The Player IQ Tech Experience Tour marks the beginning of this year’s technology and innovation initiative for members with a series of sports tech newsletters, interactive webinars and industry expert presentations to follow this year – available to all member unions with the aim of building knowledge in this rapidly emerging field.
Areas such as artificial intelligence and volumetric data were in focus over the three-day event, which also saw notable organisations such as IBM and FIFA collaborating.
"The whole experience here in Tel-Aviv has shown us how much potential there is for players – from a performance perspective, career-design perspective, and commercial perspective," said FIFPRO General Secretary Jonas Baer-Hoffmann. "The spectrum of companies that came here and explained to us what they're doing, what the future of technology looks like, was incredible."
"It taught the unions a lot and gave them a vision and perspective of where this is all going, but also showed how urgent it is to step in now and find the right protections, the right structures, to which players can make sure what happens is ethically correct and in their best interest."
"As this was the first Player IQ Tech Experience, it was exciting for us to help bring players to the next stage," said Nir Alon, president of Israeli union IFPO. “We all learned new things and it’s not just all about image rights, it’s something much bigger. Tech is the future, and the timing now is critical for our unions. We have to be there for our players on this issue.”
Participating member unions
- Cyprus – PASP
- England – PFA
- France – UNFP
- Israel – IFPO
- Italy – AIC
- New Zealand – NZPFA
- Portugal – SJPF
- USA – MLSPA
- Uruguay – MUFP
Hosted in Tel-Aviv, Israel, with Israeli union IFPO providing valued support, FIFPRO General Secretary Jonas Baer-Hoffmann, IFPO President Nir Alon and Minister for Culture & Sport Israel Miki Zohar, kicked off proceedings with a welcome before Sports Data Lab CEO & Co-Founder Mark Gorski gave a thought-provoking keynote talk on the future of player data.
The Peres Centre for Peace and Innovation played host to the second day which saw a plethora of keynote speeches and panels, including an insightful presentation on the evolution of football technology from FIFA Director of Technology & Innovation Johannes Holzmueller. The day also witnessed an interesting discussion on workplace technology and collective bargaining, led by the European Trade Union Institute’s Aida Ponce Del Castillo.
Tel-Aviv’s Bloomfield Stadium was the setting for the third and final day of the event, which focused on managing player data – giving valuable insights into the collection, multi-use and commercial landscape around it. This included an interesting presentation from Deputy Commissioner of the Irish Data Protection Commission, David Murphy, which focused on the fundamental issues of privacy and consent.

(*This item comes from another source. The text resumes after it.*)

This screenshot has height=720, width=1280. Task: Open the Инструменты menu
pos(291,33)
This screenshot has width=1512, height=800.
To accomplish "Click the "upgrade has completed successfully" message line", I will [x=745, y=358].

"In a lot of ways, the most important thing we've learned is how much more we all have to learn, and how much more we all have to do, in order to get where we need to be," said MLSPA Executive Director Bob Foose. "It's critical that we continue to have these conversations and work together – because there’s so much commonality here.
"Player IQ Tech has been a tremendous opportunity for us to dive deeply into a topic that, in some ways, is in its infancy. The world is moving very quickly, so we need to do the same."
"It's important for us as a union to understand what we are facing at the moment, what the challenges are, and what they're going to look like in years to come," said PFA General Counsel James King. "We need to educate ourselves to be able to better educate the players, make them understand where their data is being used, and for what purposes.
"It’s been fantastic to hear other countries’ experiences, what other countries are doing to get on top of this as an issue, so we can share learnings."